**Passage provided**
+++
Money Monster takes place mostly in real time, focusing on the life of financial TV guru Lee Gates (George Clooney), which is evidently based on Mad Money host Jim Cramer. The day before the taping of Gates' latest show, the stock for IBIS (a tech firm that Gates was overly fond of) crashed, sending Wall Street into a total panic. Gates had previously called IBIS stock "safer than a savings account," and unfortunately, Kyle Budwell (Jack O'Connell) listened to that advice. The down-on-his-luck delivery guy put a $60K windfall into IBIS, and when it crashed, he lost everything and potentially destroyed his life. Kyle blames Lee Gates, and because of his deep anger against the system, he makes a life-changing decision.

Kyle decides to break into the set of Money Monster (the name of Gates' show) with a gun, hold Lee hostage, and demand answers for what happened in the crash. Lee is strapped with a bomb, further complicating the situation. The hostage crisis gains national attention, while Lee's producer, Patty Fenn (Julia Roberts), attempts to keep Lee alive from inside the studio. But despite his initial bewilderment and hesitation, Lee eventually comes around to Kyle's complaints and begins asking questions of his own, pressing IBIS heads to find out what went wrong. The answer lies deep under a web of lies and deception, and the truth may ultimately not be what it seems.


There was a point in the production of Money Monster where the filmmakers sat down and fought over what this movie should be. One side argued that the film needed to be a grim, intense drama, told with edge-of-your-seat ferocity. The other side disagreed, proposing the idea that it needed to be a preposterous, over-the-top financial satire. Those two sides never came to an agreement, instead settling for something in between the two. This is the fundamental problem with Money Monster, and it's ultimately what keeps it from ever completely working. Network and Dog Day Afternoon (the film's clear influences) both had undercurrents of satirical comedy, but those humorous inclinations never dominated the movie. Unfortunately, the same can't be said for Money Monster.

If you've ever listened to a conspiracy theory-obsessed friend ramble on about how the government was involved with some tragedy or happened to come across a Twitter account all about crazy occurrences in history, Money Monster sorta creates the same sensation. It goes into some truly ludicrous directions, and its plot is a series of events that could never happen in a fully realistic world. It almost plays like wish fulfillment for conspiracy theorists, as the movie delves into its deep and twisted webs where the financial leaders are actually mustache-twirling villains. In that way, it's a movie for our very angry times. It's crazy, it's strange, and often, it is literally laugh-out-loud funny.


However, mixing these nonsensical plot devices with the nail-biting action setpieces probably wasn't the best move on the part of the filmmakers. We're left with a movie that is just kinda entertaining. It isn't as deep as it wants to be, isn't as sharp as it aspires to be, and not nearly as thrilling as it should be. It ends up just being a light diversion, a pleasantly fun action movie with some old-fashioned star power. This in and of itself is not a disappointment. We need these kinds of movies in the current Hollywood marketplace. Unfortunately, with the talent involved, the virulent, topical subject material, and the flashes of satirical and dramatic brilliance, Money Monster's status as a warmly enjoyable film feels like a letdown.
+++
**Problems**
1. List every actor the Money Monster review names in parentheses after a character.
2. From the Money Monster review, write out the stretch from "Kyle decides to" through "what it seems.".
The data that follows is separate material and has no connection to the Money Monster review.

**Data section**
+++
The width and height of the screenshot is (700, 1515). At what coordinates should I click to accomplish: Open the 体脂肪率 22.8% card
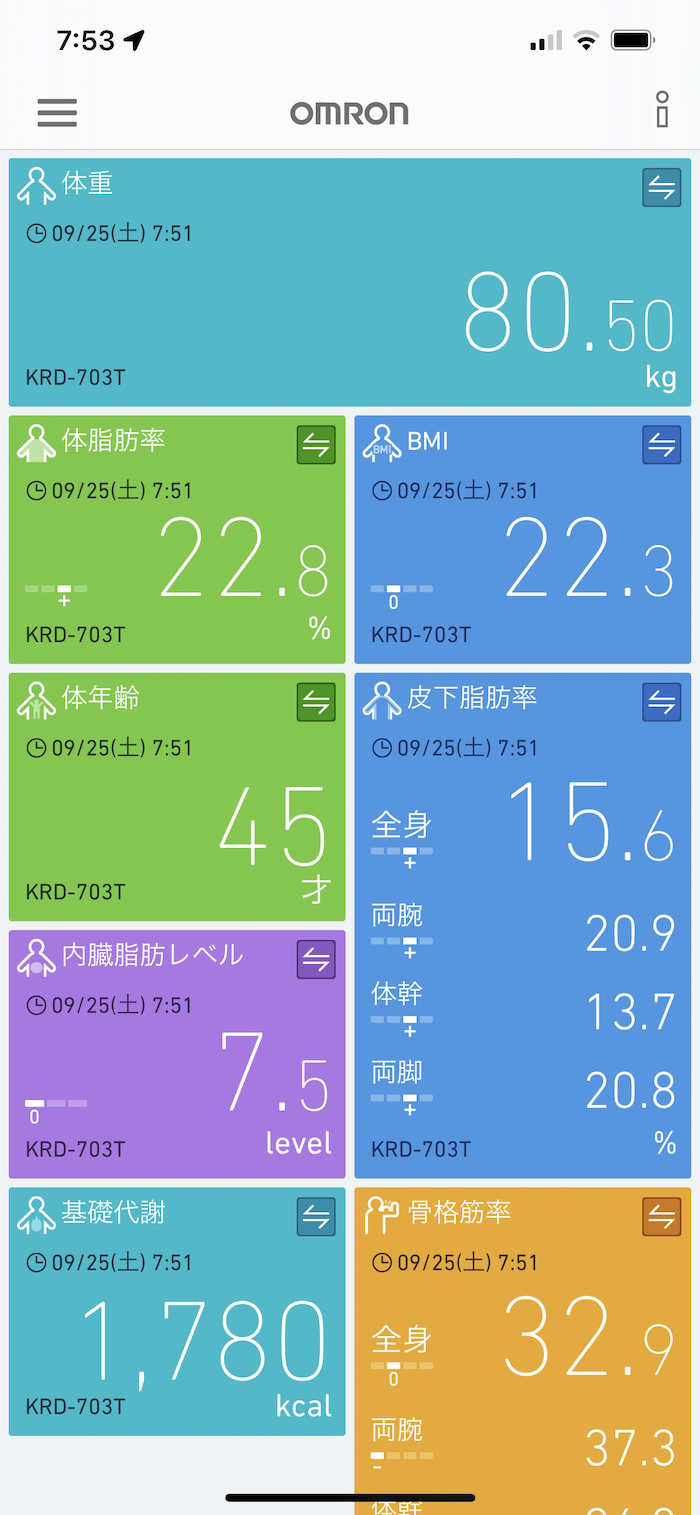pos(177,560)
+++
**Task-by-task outputs**
1. George Clooney, Jack O'Connell, Julia Roberts

2.
Kyle decides to break into the set of Money Monster (the name of Gates' show) with a gun, hold Lee hostage, and demand answers for what happened in the crash. Lee is strapped with a bomb, further complicating the situation. The hostage crisis gains national attention, while Lee's producer, Patty Fenn (Julia Roberts), attempts to keep Lee alive from inside the studio. But despite his initial bewilderment and hesitation, Lee eventually comes around to Kyle's complaints and begins asking questions of his own, pressing IBIS heads to find out what went wrong. The answer lies deep under a web of lies and deception, and the truth may ultimately not be what it seems.